House Movie is a direct autobiography, with events interpreted as they were in progress. It is about living intimately with another person, in a rented house which never becomes home, due to an unavoidable separation. At times the camera almost takes the point of view of the architecture, as witness to the kind of transient emotions common to houses like this. Using a Rachmaninoff excerpt, the film is edited symphonically, with theme and subordinate theme, development and re-capitulation, echoed in the recurring visual motifs and rhythmic cutting.
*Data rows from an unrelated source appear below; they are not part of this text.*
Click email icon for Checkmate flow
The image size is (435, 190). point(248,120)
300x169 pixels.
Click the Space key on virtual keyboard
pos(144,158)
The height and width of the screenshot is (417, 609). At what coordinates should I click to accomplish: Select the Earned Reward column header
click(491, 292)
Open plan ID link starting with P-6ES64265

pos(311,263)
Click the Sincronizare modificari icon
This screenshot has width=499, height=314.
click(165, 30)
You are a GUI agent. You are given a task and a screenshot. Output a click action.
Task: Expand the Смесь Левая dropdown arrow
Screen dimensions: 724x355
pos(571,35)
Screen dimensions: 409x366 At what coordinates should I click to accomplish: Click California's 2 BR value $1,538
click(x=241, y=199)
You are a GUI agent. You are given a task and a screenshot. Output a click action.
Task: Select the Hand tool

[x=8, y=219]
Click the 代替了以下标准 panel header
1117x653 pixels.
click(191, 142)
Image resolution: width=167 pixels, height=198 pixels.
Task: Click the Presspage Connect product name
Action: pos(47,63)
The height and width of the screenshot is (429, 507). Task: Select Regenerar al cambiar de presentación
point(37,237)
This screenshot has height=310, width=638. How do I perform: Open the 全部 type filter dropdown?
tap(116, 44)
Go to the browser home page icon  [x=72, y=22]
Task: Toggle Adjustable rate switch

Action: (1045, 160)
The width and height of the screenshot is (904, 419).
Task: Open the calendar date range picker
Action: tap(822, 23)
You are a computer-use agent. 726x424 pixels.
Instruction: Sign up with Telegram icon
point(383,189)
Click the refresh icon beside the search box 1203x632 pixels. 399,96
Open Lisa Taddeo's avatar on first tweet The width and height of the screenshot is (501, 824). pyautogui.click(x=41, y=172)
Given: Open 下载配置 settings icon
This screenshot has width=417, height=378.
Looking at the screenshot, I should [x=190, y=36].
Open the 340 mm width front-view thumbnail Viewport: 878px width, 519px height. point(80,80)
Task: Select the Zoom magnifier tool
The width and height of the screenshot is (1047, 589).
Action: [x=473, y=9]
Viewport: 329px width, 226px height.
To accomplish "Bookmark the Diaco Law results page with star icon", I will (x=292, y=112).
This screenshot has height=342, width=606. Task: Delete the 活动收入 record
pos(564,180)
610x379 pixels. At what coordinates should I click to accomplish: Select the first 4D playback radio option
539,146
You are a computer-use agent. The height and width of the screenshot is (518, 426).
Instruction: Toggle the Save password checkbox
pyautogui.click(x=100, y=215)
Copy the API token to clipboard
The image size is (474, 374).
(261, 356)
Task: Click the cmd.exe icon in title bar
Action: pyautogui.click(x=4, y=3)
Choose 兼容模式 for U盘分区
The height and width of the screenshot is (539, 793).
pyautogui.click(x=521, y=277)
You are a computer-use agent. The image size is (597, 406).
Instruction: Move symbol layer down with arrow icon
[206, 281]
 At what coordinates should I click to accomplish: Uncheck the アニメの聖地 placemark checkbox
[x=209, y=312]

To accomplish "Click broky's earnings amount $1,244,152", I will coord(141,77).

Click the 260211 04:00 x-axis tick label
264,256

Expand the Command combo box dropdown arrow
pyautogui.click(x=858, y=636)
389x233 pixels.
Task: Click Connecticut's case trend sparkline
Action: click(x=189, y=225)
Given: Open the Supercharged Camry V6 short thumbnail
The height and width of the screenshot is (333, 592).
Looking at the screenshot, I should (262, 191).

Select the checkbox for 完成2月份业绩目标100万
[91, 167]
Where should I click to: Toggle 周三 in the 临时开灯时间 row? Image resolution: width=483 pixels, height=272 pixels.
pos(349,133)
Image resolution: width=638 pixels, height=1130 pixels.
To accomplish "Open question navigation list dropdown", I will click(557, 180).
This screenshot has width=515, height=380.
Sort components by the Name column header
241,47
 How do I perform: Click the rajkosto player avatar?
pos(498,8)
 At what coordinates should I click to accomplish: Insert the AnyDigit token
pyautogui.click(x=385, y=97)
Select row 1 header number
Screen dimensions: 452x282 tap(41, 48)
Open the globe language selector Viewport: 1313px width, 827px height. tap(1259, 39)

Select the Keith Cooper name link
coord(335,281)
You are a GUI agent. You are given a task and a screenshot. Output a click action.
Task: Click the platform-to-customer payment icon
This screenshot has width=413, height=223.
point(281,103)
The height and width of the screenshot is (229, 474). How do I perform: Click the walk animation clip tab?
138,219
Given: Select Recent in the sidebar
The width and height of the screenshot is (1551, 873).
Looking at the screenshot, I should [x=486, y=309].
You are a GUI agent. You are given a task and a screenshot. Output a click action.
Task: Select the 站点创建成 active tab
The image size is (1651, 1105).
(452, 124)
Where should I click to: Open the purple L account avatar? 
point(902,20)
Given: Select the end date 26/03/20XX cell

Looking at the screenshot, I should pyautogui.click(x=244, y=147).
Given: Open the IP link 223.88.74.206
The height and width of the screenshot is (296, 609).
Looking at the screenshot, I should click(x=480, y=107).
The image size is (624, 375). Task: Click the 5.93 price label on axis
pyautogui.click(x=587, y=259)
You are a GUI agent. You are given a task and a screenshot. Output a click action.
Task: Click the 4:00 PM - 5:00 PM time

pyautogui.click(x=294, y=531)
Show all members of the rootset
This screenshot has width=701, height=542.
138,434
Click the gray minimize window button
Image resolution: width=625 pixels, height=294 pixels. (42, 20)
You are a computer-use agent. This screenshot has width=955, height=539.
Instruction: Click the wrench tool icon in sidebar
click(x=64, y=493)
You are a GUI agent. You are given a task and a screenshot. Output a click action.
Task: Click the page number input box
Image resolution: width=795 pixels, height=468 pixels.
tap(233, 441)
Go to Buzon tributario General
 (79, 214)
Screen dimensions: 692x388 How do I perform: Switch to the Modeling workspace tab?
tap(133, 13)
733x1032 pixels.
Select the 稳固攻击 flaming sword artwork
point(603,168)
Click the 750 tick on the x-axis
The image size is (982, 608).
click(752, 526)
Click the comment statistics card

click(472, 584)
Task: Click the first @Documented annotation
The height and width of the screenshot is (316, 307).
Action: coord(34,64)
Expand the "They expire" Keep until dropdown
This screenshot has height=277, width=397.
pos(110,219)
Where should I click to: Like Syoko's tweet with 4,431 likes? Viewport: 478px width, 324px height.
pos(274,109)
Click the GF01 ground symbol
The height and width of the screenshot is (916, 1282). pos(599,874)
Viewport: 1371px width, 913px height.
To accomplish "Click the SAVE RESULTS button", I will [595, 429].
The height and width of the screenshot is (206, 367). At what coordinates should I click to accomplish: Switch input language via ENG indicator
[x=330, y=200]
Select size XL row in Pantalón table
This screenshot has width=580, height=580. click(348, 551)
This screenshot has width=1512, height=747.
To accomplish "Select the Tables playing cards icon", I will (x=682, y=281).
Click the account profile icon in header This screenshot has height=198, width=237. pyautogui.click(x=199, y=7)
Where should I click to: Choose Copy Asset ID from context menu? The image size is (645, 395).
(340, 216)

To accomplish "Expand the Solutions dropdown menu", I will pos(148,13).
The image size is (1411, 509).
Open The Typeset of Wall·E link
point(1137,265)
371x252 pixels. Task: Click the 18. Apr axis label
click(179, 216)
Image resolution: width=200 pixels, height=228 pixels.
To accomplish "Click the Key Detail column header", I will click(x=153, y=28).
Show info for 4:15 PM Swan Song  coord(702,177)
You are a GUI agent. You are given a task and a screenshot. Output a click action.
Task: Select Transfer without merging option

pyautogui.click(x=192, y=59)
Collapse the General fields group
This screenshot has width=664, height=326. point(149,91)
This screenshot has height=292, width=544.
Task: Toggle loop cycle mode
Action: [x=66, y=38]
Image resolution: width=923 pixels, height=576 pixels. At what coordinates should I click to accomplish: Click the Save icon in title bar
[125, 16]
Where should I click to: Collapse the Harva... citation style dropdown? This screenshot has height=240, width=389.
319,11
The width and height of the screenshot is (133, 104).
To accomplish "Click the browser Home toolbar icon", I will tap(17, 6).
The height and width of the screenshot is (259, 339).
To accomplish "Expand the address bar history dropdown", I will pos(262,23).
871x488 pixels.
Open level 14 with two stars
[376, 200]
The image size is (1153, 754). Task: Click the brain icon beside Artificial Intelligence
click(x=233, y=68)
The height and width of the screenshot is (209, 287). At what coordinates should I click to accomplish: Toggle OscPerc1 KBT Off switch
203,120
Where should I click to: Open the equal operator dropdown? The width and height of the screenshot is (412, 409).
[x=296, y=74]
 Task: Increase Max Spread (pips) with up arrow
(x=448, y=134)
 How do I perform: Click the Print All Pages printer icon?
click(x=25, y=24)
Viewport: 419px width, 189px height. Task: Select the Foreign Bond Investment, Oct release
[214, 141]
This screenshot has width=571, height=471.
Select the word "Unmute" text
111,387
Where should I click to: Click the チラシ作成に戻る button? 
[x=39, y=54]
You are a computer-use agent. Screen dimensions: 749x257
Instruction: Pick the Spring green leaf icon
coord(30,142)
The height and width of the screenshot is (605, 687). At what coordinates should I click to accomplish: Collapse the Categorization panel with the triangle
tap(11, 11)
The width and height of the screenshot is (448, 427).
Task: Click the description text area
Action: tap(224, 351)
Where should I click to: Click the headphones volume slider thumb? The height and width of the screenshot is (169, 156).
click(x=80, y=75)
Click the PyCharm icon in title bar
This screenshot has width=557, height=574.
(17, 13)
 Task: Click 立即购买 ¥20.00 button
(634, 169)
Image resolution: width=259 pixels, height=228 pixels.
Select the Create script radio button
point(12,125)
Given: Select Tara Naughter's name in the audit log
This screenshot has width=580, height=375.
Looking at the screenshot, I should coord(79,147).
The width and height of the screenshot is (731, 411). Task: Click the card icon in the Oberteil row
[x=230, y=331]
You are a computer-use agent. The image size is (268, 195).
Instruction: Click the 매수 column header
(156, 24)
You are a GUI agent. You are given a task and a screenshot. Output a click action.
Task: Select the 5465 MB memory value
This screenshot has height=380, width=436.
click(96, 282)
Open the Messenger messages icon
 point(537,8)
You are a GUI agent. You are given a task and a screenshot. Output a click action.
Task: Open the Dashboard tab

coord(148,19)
“The extravagant camera movement that marks House Movie is not so much lyrical as deterministic; the camera, though curious, has somewhere to go and is content to move forward without prejudice to the reality beyond its own set course. This sense of being in a world in which the familiar exists to be rediscovered and re-experienced, comes through in the best of these ‘home movies’... Films like House Movie permanently deepen commonplace immediate experiences...” Ian Birnie, Independent Views, Art Gallery of Ontario

“Shot in a rented house in Athens, Ohio, House Movie plays in subtle and interesting ways with the concept of ‘home movies.’ As the camera moves purposefully and ‘deterministically’ through the space of the architecture the rented house never achieves a home feeling of real comfort or belonging.” (Cathy Jonasson, Canada House Program Notes)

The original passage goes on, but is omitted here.